After all the girls of Kanpur colleges have only been asked not to wear such dresses, they are not being denied job as in the case with the above-mentioned boy.

Gender justice does not mean justifying all the wrongs of the girls and penalising boys for no rhyme or reason. Whenever such issues come up, the liberal-thinkers start shouting why there is no dress-code for boys. But may one ask as to who says that there is no dress-code for boys or for that matter male employees. There are innumerable instances of boys being thrown out of institutions for wearing red-shirts, skin-tight jeans, sporting beard and for that matter coming with mobile phones. Not to speak of boys and girls, in many Plus-II schools – and even in coaching institutes – teachers are not allowed to come with cell phone as it is against the discipline and norms of the institutions.

In fact only a few months back a Muslim boy of Madhya Pradesh was expelled from the high school as he sported beard. He in fact lost the case in the Supreme Court where the judge said there was no room for Talibanisation. And none came to his rescue simply on the ground that he was violating the norms of the schools. Where had all the liberals gone when in the name of norms a young career had been crushed?

There is no denying the fact that of late more and more girls are wearing indecent dresses. I have in over four decades of my life never seen any boy student – even the most ruffian one – coming to college in half-pants or sandow banyan showing armpits. But go to any campus – now even in small towns – and you would find girls in micro-skirts, hot-pants, Bermuda shorts, tight jeans over short sleeveless-vests with midriff wide open. How many boys show their midriff or bare their legs and thighs on the campus?

The so-called liberals in the media deliberately give a twist to the whole debate over wearing of jeans. No, the problem is never over jeans as a cloth. The issue is how is the jeans worn now. Unlike the baggy jeans of the past, today wear skin-tight jeans over short sleeveless vests are worn by girls. In the earlier years baggy jeans with full-size kurta was always acceptable for girls and boys and no ban was ever imposed, though the society was more conservative then. The liberals say that skin-tight jeans are worn because they are comfortable. Nothing can be far from truth. Unlike baggy jeans or shalwar suit, they are the most uncomfortable dress and causes skin and other diseases. If the liberals want girls to do all what boys do then it is hoped that they will allow boys to wear sari.

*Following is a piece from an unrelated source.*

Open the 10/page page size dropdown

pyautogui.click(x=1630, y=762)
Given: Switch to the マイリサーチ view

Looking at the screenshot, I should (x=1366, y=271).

If the dress-code is really disturbing, it needs to be debated in totality, rather than in isolation. One may ask as to why a lawyer in torrid temperature be asked to wear black coat in the crowded and poorly ventilated courtroom. The liberals have different arguments for different cases. If a school girl goes to school wearing trousers and is expelled from there then in that case they would not stand behind the poor victim, even if the temperature is very cold. In that case they would argue that one must adhere to the norms of the schools.

Those jumping in favour of girls bent upon violating the college rules of Kanpur need to read something about the history of dresses before coming over to the television channels or write something on the issue. They should at least read the chapter on the history of dresses taught in Class-IX in the CBSE medium schools. And the Marxists among them need to read between pages 360 and 380 of Karl Marx’s Das Kapital. They will then know how the size of skirt was gradually shortened by the feudals and the capitalists for their own vested interests. It had nothing to do with the development or progress or women’s emancipation. In fact it was part of a decadent culture. And Marx was not a Taliban.